-- Start of RECORDS FOR THIS TASK --
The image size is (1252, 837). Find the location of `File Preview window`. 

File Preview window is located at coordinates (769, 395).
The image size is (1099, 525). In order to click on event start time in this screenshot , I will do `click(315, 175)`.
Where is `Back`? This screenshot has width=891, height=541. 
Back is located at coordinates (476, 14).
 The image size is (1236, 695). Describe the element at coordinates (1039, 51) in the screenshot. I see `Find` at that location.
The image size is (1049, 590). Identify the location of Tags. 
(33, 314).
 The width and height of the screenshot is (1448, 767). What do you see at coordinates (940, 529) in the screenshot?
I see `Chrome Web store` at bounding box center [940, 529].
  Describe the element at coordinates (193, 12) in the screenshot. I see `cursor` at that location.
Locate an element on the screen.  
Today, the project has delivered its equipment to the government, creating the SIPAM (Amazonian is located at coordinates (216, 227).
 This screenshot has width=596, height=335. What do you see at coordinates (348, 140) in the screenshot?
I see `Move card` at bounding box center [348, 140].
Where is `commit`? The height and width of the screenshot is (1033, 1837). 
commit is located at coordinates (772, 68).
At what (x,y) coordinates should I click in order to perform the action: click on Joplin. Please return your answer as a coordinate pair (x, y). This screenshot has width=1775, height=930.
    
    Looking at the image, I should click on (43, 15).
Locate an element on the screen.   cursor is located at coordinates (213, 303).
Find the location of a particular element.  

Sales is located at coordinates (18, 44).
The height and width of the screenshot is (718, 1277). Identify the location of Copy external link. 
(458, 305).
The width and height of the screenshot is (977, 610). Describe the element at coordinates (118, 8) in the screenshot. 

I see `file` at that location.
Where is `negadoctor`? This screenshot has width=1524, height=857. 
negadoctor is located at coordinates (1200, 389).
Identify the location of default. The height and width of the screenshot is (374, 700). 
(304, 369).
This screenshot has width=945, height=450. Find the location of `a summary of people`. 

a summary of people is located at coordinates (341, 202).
-- End of RECORDS FOR THIS TASK --
## [TASK TO COMPLETE]
Collect each line in the data above that contains the word "Back". Match uppercase and lowercase letters precisely.

## [TASK SOLUTION]
Where is `Back`? This screenshot has width=891, height=541. 
Back is located at coordinates (476, 14).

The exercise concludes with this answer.